*ABOUT THIS EXERCISE*
Repeat the entries that appear below, exactly and in full.

*INPUT DATA*

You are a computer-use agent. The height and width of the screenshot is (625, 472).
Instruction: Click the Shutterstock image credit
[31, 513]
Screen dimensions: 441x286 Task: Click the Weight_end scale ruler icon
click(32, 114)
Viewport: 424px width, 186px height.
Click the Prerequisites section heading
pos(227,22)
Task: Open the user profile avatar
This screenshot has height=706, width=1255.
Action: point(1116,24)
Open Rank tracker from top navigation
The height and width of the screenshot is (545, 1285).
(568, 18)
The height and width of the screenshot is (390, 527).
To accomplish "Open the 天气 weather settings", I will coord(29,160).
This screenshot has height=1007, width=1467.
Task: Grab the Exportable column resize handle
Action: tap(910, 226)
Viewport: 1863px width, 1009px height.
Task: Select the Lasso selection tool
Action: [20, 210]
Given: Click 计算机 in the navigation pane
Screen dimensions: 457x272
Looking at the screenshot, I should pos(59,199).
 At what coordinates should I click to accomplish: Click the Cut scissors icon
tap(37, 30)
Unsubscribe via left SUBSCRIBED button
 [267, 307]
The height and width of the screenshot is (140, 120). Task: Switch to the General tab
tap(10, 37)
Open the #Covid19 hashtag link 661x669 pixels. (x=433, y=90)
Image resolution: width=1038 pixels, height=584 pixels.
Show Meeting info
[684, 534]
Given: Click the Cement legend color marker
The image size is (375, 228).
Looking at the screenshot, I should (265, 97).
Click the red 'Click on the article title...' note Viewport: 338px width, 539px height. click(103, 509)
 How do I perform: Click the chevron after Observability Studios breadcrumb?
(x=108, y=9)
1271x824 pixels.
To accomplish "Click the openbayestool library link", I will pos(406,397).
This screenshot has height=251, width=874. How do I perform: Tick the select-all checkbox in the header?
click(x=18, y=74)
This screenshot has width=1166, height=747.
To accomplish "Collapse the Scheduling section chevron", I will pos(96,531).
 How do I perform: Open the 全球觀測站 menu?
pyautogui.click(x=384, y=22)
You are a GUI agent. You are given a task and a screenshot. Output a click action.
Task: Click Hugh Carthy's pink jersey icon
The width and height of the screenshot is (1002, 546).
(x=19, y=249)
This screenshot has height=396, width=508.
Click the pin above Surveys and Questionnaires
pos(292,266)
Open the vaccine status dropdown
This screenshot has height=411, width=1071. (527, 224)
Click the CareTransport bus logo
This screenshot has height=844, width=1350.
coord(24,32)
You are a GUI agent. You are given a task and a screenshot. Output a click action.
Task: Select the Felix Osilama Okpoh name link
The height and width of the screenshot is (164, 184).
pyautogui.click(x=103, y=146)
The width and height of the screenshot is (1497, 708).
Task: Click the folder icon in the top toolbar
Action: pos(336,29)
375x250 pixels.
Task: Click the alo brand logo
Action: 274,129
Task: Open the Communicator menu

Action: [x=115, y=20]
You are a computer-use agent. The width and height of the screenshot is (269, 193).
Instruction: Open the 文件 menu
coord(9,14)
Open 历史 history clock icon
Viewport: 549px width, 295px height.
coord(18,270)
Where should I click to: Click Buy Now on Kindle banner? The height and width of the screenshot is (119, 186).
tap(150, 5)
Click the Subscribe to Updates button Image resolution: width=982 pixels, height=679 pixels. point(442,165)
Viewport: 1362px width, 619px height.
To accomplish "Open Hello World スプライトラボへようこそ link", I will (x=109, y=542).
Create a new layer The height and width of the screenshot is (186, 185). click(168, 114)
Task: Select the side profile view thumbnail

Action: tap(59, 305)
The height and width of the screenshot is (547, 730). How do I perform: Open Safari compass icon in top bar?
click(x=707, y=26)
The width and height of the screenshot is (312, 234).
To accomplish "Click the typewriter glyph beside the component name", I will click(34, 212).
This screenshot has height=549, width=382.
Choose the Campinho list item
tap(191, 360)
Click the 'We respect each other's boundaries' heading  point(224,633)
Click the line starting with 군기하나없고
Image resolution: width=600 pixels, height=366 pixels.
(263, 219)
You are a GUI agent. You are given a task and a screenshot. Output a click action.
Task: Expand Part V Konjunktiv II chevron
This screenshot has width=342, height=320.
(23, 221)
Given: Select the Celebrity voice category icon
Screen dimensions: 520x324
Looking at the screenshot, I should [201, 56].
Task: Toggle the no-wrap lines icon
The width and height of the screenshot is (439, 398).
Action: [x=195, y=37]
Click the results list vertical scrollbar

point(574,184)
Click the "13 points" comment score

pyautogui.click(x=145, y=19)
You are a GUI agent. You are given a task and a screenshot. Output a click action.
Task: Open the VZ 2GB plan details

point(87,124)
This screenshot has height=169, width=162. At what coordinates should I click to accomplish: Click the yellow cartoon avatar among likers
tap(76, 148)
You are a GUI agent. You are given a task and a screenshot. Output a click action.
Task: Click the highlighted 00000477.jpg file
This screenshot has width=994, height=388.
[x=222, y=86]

*SOLUTION BELOW*
You are a computer-use agent. The height and width of the screenshot is (625, 472).
Instruction: Click the Shutterstock image credit
[31, 513]
Screen dimensions: 441x286 Task: Click the Weight_end scale ruler icon
click(32, 114)
Viewport: 424px width, 186px height.
Click the Prerequisites section heading
pos(227,22)
Task: Open the user profile avatar
This screenshot has height=706, width=1255.
Action: point(1116,24)
Open Rank tracker from top navigation
The height and width of the screenshot is (545, 1285).
(568, 18)
The height and width of the screenshot is (390, 527).
To accomplish "Open the 天气 weather settings", I will coord(29,160).
This screenshot has height=1007, width=1467.
Task: Grab the Exportable column resize handle
Action: tap(910, 226)
Viewport: 1863px width, 1009px height.
Task: Select the Lasso selection tool
Action: [20, 210]
Given: Click 计算机 in the navigation pane
Screen dimensions: 457x272
Looking at the screenshot, I should pos(59,199).
 At what coordinates should I click to accomplish: Click the Cut scissors icon
tap(37, 30)
Unsubscribe via left SUBSCRIBED button
 [267, 307]
The height and width of the screenshot is (140, 120). Task: Switch to the General tab
tap(10, 37)
Open the #Covid19 hashtag link 661x669 pixels. (x=433, y=90)
Image resolution: width=1038 pixels, height=584 pixels.
Show Meeting info
[684, 534]
Given: Click the Cement legend color marker
The image size is (375, 228).
Looking at the screenshot, I should (265, 97).
Click the red 'Click on the article title...' note Viewport: 338px width, 539px height. click(103, 509)
 How do I perform: Click the chevron after Observability Studios breadcrumb?
(x=108, y=9)
1271x824 pixels.
To accomplish "Click the openbayestool library link", I will pos(406,397).
This screenshot has height=251, width=874. How do I perform: Tick the select-all checkbox in the header?
click(x=18, y=74)
This screenshot has width=1166, height=747.
To accomplish "Collapse the Scheduling section chevron", I will pos(96,531).
 How do I perform: Open the 全球觀測站 menu?
pyautogui.click(x=384, y=22)
You are a GUI agent. You are given a task and a screenshot. Output a click action.
Task: Click Hugh Carthy's pink jersey icon
The width and height of the screenshot is (1002, 546).
(x=19, y=249)
This screenshot has height=396, width=508.
Click the pin above Surveys and Questionnaires
pos(292,266)
Open the vaccine status dropdown
This screenshot has height=411, width=1071. (527, 224)
Click the CareTransport bus logo
This screenshot has height=844, width=1350.
coord(24,32)
You are a GUI agent. You are given a task and a screenshot. Output a click action.
Task: Select the Felix Osilama Okpoh name link
The height and width of the screenshot is (164, 184).
pyautogui.click(x=103, y=146)
The width and height of the screenshot is (1497, 708).
Task: Click the folder icon in the top toolbar
Action: pos(336,29)
375x250 pixels.
Task: Click the alo brand logo
Action: 274,129
Task: Open the Communicator menu

Action: [x=115, y=20]
You are a computer-use agent. The width and height of the screenshot is (269, 193).
Instruction: Open the 文件 menu
coord(9,14)
Open 历史 history clock icon
Viewport: 549px width, 295px height.
coord(18,270)
Where should I click to: Click Buy Now on Kindle banner? The height and width of the screenshot is (119, 186).
tap(150, 5)
Click the Subscribe to Updates button Image resolution: width=982 pixels, height=679 pixels. point(442,165)
Viewport: 1362px width, 619px height.
To accomplish "Open Hello World スプライトラボへようこそ link", I will (x=109, y=542).
Create a new layer The height and width of the screenshot is (186, 185). click(168, 114)
Task: Select the side profile view thumbnail

Action: tap(59, 305)
The height and width of the screenshot is (547, 730). How do I perform: Open Safari compass icon in top bar?
click(x=707, y=26)
The width and height of the screenshot is (312, 234).
To accomplish "Click the typewriter glyph beside the component name", I will click(34, 212).
This screenshot has height=549, width=382.
Choose the Campinho list item
tap(191, 360)
Click the 'We respect each other's boundaries' heading  point(224,633)
Click the line starting with 군기하나없고
Image resolution: width=600 pixels, height=366 pixels.
(263, 219)
You are a GUI agent. You are given a task and a screenshot. Output a click action.
Task: Expand Part V Konjunktiv II chevron
This screenshot has width=342, height=320.
(23, 221)
Given: Select the Celebrity voice category icon
Screen dimensions: 520x324
Looking at the screenshot, I should [201, 56].
Task: Toggle the no-wrap lines icon
The width and height of the screenshot is (439, 398).
Action: [x=195, y=37]
Click the results list vertical scrollbar

point(574,184)
Click the "13 points" comment score

pyautogui.click(x=145, y=19)
You are a GUI agent. You are given a task and a screenshot. Output a click action.
Task: Open the VZ 2GB plan details

point(87,124)
This screenshot has height=169, width=162. At what coordinates should I click to accomplish: Click the yellow cartoon avatar among likers
tap(76, 148)
You are a GUI agent. You are given a task and a screenshot. Output a click action.
Task: Click the highlighted 00000477.jpg file
This screenshot has width=994, height=388.
[x=222, y=86]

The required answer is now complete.